In Wong, a California Superior Court decided that it would. There, Restoration Robotics was a Delaware corporation with its principal place of business in California. Restoration Robotics’ Amended and Restated Certification of Incorporation designated federal district courts as the exclusive forum for all lawsuits asserting a cause of action under the 1933 Act. Plaintiffs brought a putative class action in California state court, and Restoration Robotics moved to dismiss. The court denied the motion to dismiss and then granted a motion to reconsider based on the Delaware Supreme Court’s decision in Sciabacucchi. On reconsideration, the California Superior court found the FFP to be enforceable and dismissed the case.
The Wong court first analyzed the Delaware Supreme Court’s Sciabacucchi decision in detail. The Wong court agreed that FFPs were allowable under Delaware law. However, it opined that the analysis of Delaware law was “basically irrelevant” to the question before it, which was governed by California law. It then evaluated the Delaware Supreme Court’s conclusion that FFPs “do not offend federal law and policy.” The court found the Delaware Supreme Court’s analysis wanting. It reasoned that “the Delaware Supreme Court provided no actual analysis of whether or not the FFP was contrary to federal law.” With respect to federal policy, the Wong court maintained that the Delaware Supreme Court “jumble[d]together different cases on different topics, subject to different tests”—namely, cases interpreting several types of contractual provisions: forum selection clauses, mandatory arbitration provisions, and releases. The court discussed each area and its potential relevance (or lack thereof) to the current case.
The Wong court then turned to the applicability of Sciabacucchi to the current case.
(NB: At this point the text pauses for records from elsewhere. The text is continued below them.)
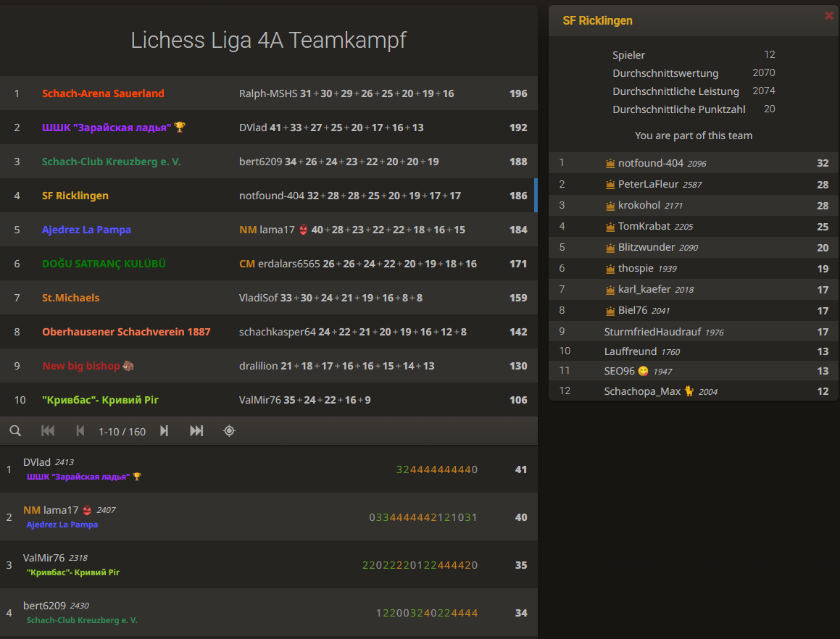This screenshot has height=639, width=840.
Task: Go to next page of standings
Action: click(164, 431)
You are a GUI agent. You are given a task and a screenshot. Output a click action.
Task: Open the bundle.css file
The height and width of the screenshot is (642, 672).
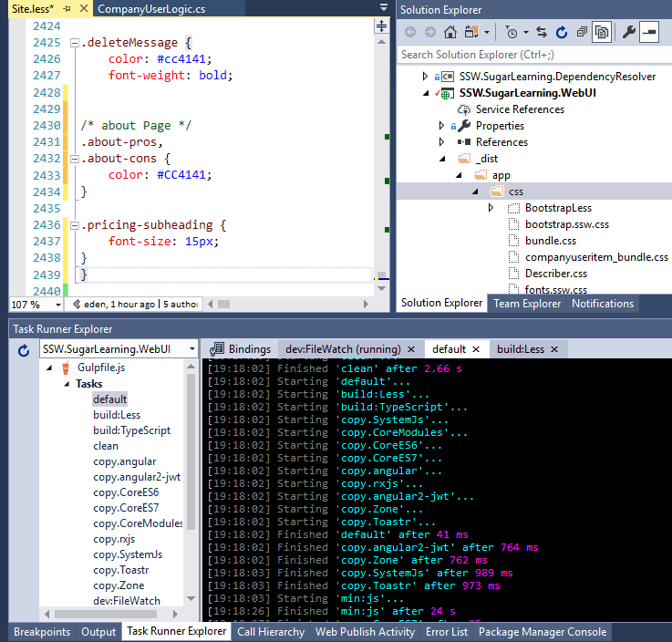pyautogui.click(x=550, y=241)
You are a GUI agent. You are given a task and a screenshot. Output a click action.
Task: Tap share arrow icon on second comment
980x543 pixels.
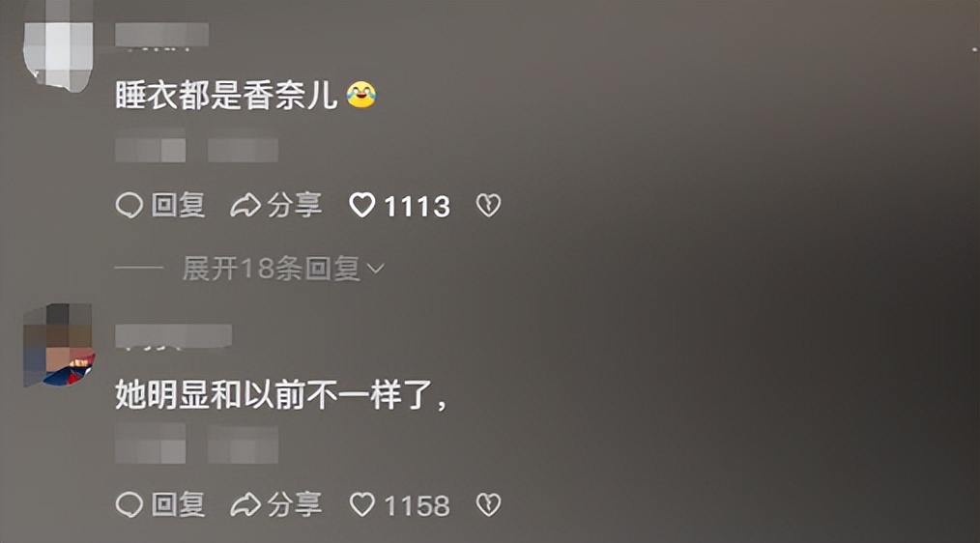[245, 504]
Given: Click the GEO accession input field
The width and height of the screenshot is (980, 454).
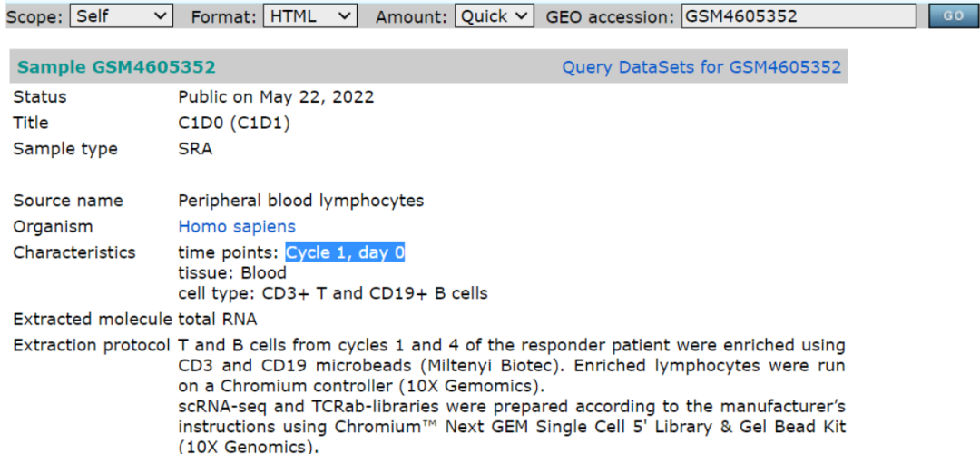Looking at the screenshot, I should pos(798,16).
The Wong court noted that the Delaware Supreme Court’s decision was limited to a facial challenge, and its suggestion that other states should also enforce FFPs was dicta. It then looked at choice-of-law. Although the Delaware Supreme Court ultimately applied Delaware law, the court noted that it did not do so on the basis of the internal affairs doctrine whereby Delaware law governs the internal affairs of Delaware corporations. Rather, the Delaware Supreme Court found that 1933 Act claims were “intra corporate affairs” which were “something more than an internal affair but something less than an external affair.” The Wong court concluded that, since the internal affairs doctrine did not apply, California law should govern. Having analyzed the Delaware Supreme Court’s decision, the Wong court turned to evaluating the issue before it under California law.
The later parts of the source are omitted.